Osho – You have always been seeking and seeking treasures, and they elude, and they are mirages, and they appear and when you reach after long journeys they are not there — because the real treasure is hidden behind you. It is you! There is no other treasure; you are the treasure.
When one is established in honesty: asteya pratishthayam. The word asteya literally means “no-theft.” That has to be understood. “Honesty” doesn’t carry that meaning. Of course honesty is part of it, one of the components, but no-theft is very different.
You may not be a thief, but if you are jealous of others’ possessions you are a thief. If you see somebody’s car passing and envy arises, jealousy arises, or ambition — a desire to possess that car — you have committed a theft. No court can catch you, but in the court of the whole, you are caught: theft has been committed.
No-theft means a nondesiring mind, because how can you be a nonthief with desiring? The mind goes on trying to possess more and more — and whenever you want to possess you have to take it from someone else. It is a theft. You may not commit it, but the mind has already committed it.
No-theft means a mind who is not jealous, not competitive. And a great revolution happens: when this no-theft is there in your being, suddenly you fall to your own treasure, because when you are a thief — competitive, ambitious, jealous — you are always looking to others’ treasures.
That’s how you are missing your own treasure. The eyes are always moving and looking at others’ treasures: who is carrying what, who is having what. When you are trying to have more you are missing that which you have already. Because of that “more” you are always on the move and never in a rest where you can discover your own being.
Your own treasure can be discovered only in a certain space, and that certain space is available when you are not jealous, when you are not bothering about what others are having. You close your eyes; the world doesn’t matter. Having, having more, is no longer meaningful: then being is revealed.

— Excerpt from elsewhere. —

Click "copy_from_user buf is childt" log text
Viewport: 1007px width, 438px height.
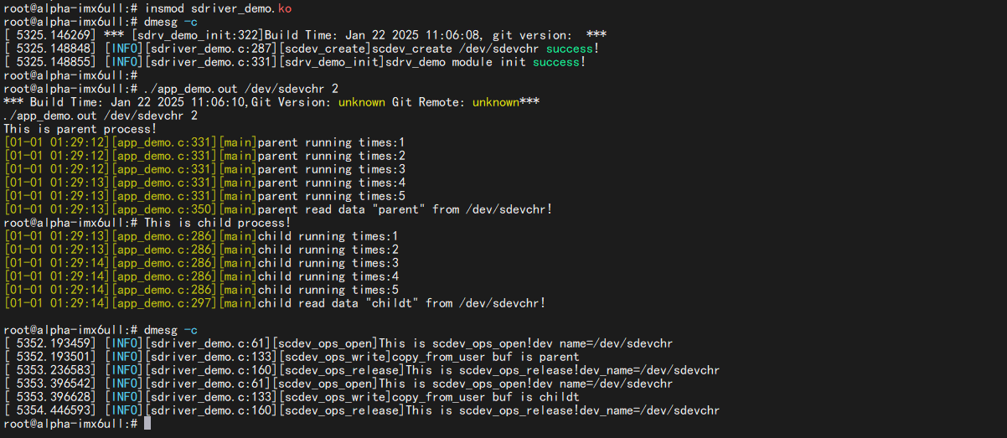click(486, 397)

And there are two types of persons: people interested in having more, and people interested in being more. If you are interested in having more, whatsoever the object of having more, it makes no difference — you can go on collecting money, you can go on collecting knowledge, you can go on collecting prestige, power, you can go on collecting whatsoever you want — but if you are interested in having, you will miss; because there is no need for this continuous effort to have. You already have the treasure within you. When the yogi is firmly established in nontheft, inner riches present themselves.